READING TEXT:

BEGIN

= Fence viewer =

Municipal official covering fence laws

A fence viewer is a town or city official who administers fence laws by inspecting new fences and settles disputes arising from trespass by livestock that had escaped enclosure.

The office of fence viewer is one of the oldest appointments in New England. The office emigrated along with New England pioneers to the Midwest and to Canada as well, where the office still exists.

==History==
New England farmers clearing their land during the 17th century were confronted with boulders and stones left by retreating glaciers. They cleared their fields of boulders with horses and built stone walls along the edges of their fields, frequently at the property boundary. Many of these walls still exist.

A fence viewer was needed when walls were eroded, moved, or modified illegally. This was a serious offense. The term "fence viewer" has been traced back to 1661.

==Duties==
Upon request of any citizen, the fence viewer inspected fences to see that they were in good repair and in case of disputes between neighbors, worked to resolve their differences. Problems such as size, condition, and distance from property lines are complaints that still arise between neighbors.

END

WHAT IS ASKED:
1) Echo the fence viewer text word for word, starting with "A fence viewer is" and going on through "office still exists.".
2) In the fence viewer text, what year has the term "fence viewer" been traced back to?
The items that come after the fence viewer text have no connection to it.

EXTRACTED DATA:
BEGIN

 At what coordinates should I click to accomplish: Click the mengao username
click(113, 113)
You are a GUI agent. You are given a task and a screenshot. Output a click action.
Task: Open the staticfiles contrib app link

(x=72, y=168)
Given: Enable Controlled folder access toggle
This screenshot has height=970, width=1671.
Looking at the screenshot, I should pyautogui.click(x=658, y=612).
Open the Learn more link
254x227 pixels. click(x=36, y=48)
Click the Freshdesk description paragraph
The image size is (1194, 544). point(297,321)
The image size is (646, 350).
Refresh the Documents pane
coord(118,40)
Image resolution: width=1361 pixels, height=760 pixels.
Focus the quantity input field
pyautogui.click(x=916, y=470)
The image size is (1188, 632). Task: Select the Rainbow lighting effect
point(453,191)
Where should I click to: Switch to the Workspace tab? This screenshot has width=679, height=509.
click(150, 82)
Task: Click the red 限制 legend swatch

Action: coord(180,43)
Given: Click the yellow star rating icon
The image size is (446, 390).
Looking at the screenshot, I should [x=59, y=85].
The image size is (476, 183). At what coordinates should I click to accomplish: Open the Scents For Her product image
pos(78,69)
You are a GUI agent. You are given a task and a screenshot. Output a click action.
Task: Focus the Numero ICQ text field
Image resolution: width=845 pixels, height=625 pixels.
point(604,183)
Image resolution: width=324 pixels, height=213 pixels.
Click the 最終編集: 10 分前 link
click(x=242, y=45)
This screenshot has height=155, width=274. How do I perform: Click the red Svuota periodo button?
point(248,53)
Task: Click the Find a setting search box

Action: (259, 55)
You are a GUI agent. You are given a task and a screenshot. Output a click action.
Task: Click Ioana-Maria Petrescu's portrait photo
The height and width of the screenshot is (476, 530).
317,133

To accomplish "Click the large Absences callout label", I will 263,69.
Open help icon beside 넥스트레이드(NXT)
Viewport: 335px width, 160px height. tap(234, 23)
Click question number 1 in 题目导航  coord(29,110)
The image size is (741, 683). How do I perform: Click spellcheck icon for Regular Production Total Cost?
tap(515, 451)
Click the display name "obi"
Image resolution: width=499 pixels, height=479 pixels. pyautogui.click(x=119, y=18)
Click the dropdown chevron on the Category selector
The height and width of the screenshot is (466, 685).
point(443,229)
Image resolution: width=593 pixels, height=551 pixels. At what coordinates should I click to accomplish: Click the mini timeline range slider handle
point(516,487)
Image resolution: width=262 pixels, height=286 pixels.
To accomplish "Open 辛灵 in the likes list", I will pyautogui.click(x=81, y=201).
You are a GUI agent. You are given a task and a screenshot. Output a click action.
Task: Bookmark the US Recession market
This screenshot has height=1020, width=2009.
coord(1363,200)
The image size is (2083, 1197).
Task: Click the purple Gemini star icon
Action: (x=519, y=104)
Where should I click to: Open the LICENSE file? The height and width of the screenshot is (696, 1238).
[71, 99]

END

LIST OF SOLUTIONS:
1)
A fence viewer is a town or city official who administers fence laws by inspecting new fences and settles disputes arising from trespass by livestock that had escaped enclosure.

The office of fence viewer is one of the oldest appointments in New England. The office emigrated along with New England pioneers to the Midwest and to Canada as well, where the office still exists.

2) 1661